In der Tat ist die Finanzierung eine Kernschwäche der Pläne für ein BGE. 1000 Euro monatlich für alle, bedeutete eine Billion Euro jährlich, die irgendjemand bezahlen müsste, sagt etwa Professor Dominik Enste vom IW Köln laut der Tagesschau. Für ihn ist das BGE eine Utopie, die scheitern muss.
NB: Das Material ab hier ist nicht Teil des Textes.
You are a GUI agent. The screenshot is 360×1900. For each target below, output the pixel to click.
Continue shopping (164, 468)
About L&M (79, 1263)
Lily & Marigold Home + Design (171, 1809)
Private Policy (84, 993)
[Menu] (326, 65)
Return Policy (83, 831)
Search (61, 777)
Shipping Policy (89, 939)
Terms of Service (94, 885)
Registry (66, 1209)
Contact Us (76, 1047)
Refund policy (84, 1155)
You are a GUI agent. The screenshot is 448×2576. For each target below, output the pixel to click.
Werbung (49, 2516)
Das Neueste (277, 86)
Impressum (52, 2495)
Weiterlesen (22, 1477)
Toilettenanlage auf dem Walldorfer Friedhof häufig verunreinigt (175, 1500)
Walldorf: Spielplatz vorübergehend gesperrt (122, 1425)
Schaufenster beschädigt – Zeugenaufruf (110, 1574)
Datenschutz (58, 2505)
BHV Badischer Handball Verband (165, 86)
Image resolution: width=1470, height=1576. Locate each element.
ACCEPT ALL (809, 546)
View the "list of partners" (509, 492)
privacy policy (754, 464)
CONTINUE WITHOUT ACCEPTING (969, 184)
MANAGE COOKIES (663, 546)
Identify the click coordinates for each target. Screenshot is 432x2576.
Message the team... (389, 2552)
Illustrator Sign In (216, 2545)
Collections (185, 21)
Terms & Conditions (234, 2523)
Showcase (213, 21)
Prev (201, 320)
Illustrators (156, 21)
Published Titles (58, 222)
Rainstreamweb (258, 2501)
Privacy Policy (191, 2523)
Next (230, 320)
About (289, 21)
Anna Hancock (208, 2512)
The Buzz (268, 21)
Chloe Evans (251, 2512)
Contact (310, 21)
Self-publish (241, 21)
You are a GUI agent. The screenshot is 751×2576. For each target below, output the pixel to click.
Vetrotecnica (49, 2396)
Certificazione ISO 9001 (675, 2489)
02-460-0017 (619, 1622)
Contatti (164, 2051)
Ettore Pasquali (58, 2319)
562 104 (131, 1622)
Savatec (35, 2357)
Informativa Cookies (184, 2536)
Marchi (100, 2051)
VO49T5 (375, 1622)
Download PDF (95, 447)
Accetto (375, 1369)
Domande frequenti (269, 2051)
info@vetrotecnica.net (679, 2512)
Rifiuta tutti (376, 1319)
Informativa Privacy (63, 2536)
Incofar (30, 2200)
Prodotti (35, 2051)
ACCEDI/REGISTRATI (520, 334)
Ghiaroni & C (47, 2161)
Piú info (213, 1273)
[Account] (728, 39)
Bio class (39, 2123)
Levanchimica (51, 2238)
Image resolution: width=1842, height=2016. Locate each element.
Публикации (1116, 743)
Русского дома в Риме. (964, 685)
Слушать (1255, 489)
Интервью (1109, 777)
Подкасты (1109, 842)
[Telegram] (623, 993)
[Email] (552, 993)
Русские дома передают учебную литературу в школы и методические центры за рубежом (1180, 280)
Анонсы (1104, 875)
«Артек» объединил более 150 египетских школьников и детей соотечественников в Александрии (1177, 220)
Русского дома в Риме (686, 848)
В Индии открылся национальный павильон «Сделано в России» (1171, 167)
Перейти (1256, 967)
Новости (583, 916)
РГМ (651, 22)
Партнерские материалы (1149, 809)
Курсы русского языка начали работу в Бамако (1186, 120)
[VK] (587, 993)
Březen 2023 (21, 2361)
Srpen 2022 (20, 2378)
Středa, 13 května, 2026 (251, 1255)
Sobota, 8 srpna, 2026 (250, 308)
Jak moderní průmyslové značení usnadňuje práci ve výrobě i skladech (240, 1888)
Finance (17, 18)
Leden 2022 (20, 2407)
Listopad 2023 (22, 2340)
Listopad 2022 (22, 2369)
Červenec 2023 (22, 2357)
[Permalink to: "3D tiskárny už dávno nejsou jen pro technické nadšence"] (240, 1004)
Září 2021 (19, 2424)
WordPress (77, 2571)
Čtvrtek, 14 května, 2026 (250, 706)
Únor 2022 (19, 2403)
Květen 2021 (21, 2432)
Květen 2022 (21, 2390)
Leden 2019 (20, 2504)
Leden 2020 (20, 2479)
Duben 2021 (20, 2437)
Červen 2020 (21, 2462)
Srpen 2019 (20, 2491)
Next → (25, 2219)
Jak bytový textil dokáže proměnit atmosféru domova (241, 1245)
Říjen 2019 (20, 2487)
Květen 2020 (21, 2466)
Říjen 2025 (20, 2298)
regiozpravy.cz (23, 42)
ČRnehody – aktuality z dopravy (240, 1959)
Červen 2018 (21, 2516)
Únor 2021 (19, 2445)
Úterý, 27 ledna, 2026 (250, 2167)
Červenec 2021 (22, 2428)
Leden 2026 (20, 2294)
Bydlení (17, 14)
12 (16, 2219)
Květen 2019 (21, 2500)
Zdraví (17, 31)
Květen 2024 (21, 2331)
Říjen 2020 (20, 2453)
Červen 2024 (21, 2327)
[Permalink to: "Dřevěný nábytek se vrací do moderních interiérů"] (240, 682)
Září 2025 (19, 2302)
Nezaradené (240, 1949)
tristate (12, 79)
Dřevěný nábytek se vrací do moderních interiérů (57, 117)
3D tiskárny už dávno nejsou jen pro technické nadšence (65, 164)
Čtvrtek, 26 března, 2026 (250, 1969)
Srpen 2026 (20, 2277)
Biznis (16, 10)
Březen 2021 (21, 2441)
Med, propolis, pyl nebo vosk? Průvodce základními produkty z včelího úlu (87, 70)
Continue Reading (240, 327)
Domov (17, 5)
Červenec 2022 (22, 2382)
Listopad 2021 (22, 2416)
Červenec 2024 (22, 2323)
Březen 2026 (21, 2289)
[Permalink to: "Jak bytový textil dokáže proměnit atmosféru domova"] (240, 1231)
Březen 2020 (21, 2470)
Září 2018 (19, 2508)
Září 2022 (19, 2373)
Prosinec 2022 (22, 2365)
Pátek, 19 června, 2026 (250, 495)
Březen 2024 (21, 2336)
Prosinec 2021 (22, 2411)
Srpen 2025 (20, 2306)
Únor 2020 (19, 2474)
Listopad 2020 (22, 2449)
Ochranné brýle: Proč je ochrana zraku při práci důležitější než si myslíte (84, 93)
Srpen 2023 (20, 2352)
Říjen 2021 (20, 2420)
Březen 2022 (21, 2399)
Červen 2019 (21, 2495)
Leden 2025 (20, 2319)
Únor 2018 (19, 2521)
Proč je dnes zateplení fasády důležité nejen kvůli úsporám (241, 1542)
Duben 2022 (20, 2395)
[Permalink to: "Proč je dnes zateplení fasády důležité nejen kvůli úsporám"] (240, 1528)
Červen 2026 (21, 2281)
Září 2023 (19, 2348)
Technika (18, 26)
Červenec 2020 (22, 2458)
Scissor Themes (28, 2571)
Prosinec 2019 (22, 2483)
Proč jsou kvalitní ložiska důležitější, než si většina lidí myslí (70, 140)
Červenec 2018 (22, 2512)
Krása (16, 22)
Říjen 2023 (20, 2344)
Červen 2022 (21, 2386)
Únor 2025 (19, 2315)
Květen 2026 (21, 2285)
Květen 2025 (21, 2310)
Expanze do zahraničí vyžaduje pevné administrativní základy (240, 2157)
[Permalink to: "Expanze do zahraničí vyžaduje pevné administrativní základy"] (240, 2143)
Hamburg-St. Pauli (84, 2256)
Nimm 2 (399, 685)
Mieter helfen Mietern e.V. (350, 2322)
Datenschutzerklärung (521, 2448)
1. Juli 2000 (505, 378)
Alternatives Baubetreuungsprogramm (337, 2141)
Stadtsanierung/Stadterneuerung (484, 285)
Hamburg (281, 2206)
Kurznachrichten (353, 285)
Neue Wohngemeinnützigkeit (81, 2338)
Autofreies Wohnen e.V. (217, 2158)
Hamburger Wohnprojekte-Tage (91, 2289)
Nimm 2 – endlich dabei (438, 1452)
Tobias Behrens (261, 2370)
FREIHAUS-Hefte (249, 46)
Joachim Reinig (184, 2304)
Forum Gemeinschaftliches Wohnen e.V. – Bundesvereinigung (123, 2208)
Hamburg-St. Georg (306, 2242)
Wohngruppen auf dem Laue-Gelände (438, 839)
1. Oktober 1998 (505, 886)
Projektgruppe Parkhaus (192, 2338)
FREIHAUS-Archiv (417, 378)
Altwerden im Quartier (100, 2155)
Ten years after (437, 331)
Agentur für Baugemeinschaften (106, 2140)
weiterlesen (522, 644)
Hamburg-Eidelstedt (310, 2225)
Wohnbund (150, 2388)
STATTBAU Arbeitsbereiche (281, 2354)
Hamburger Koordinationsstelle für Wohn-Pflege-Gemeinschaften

Das Problem ist, dass beim BGE die Zahl der Nettostaatsgeldempfänger deutlich steigt. Das legen bereits Studien aus den USA aus den Siebzigern und Achtzigern über die negative Einkommenssteuer nahe. Bei dieser erhält jeder, der unter einem bestimmten Schwellenbetrag bleibt, Sozialhilfe, um sein Einkommen aufzustocken. Eine Übersicht von vier Studien fand heraus, dass Erwerbstätige weniger Stunden leisteten, sobald sie die negative Einkommenssteuer erhielten – besonders galt das für Frauen und Jugendliche. Wenn aber weniger Menschen arbeiten, müssen die restlichen mehr leisten – zumindest wenn der Lebensstandard gleich bleiben soll.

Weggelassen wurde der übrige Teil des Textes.